Padre Santísimo: ya es tanta nuestra fatiga, es tanto lo pesado de nuestra carga, es tanta nuestra debilidad y es tanto lo que hemos pensado, que hasta el sueño se nos ha ido y nuestra paz se ha marchado.
Las fuerzas nos abandonan, nuestros amigos se han desaparecido, todo nos es adverso y es tanta nuestra vergüenza, que nos hemos quedado arrinconados, indefensos, desarmados e incapaces de luchar para poder nuevamente levantarnos.
Padre Santísimo: es la vergüenza de que nos vean fracasados, la pena de ser contados entre los derrotados, el complejo de vernos inferiores y nuestra poca autoestima, que, hoy tomamos la decisión de dejar de pensar en encontrar soluciones muy acordes a nuestra forma de pensar.
Hoy hemos tomado la determinación de aceptar que, nuestra derrota consiste en que el temor se apodera de nosotros debido a que no Te suplicamos que, nos muestres Tus caminos, sino que neciamente clamamos que confirmes nuestros senderos que hemos creído los más seguros, los más sensatos y los más viables. En nosotros ha prevalecido nuestra lógica. Se nos ha olvidado que, en el mundo espiritual, lo razonable no existe, lo lógico es metalógico, es decir, que está muy por encima de nuestra forma de pensar, de calcular y de solucionar todo cuanto se nos presenta en nuestro diario vivir. Es por ello que hoy ratificamos ante Tu divina presencia, que no vamos a dar ningún paso, sin la luz, sin el consejo y sin la fuerza omnipotente del Espíritu Santo.

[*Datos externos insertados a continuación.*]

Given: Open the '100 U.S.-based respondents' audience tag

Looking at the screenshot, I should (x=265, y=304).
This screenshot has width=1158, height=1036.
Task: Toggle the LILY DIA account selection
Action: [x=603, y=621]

Espíritu Santo: nuestras formas de encontrar soluciones están agotadas, son inoperantes, son desastrosas, nos han provocado un cansancio crónico y nos sentimos exhaustos y ya no podemos dar ni un solo paso. ¡Ya es momento de que, retomemos nuestra vida espiritual donde pongamos todo en Ti, Te escuchemos con toda atención, Te permitamos actuar y abandonemos nuestra forma de creer y de pensar.
En Ti, oh Espíritu Santo, ponemos toda nuestra confianza, porque Tus pensamientos serán los nuestros; Tus moniciones serán bienvenidas; Tu guía divina será bien aceptada.
Nos hemos convencido y hemos acordado, que el control de todo nuestro proceder está en Tus manos y no esperamos que confirmes nuestra forma de encontrar soluciones, sino que sea Tu luz, Tu sapiencia y Tu decisión la que prevalezca, porque solamente así, veremos un nuevo despertar, un nuevo reinicio del plano de lo divino, de los excelso y de los sobrenatural. Ahora llegó el momento de abandonar lo meramente humano y vivir todo lo que es divino, extraordinario y de carácter celestial.
¡Glorificado seas, Padre Santísimo, porque la luz del Espíritu Santo nos ha dado nuevos bríos y Cristo es glorificado porque Su mensaje divino, nos ha llevado a esta bendita conclusión de que ya para nosotros, en Cristo somos más que exitosos y más que simples seres humanos! Amén.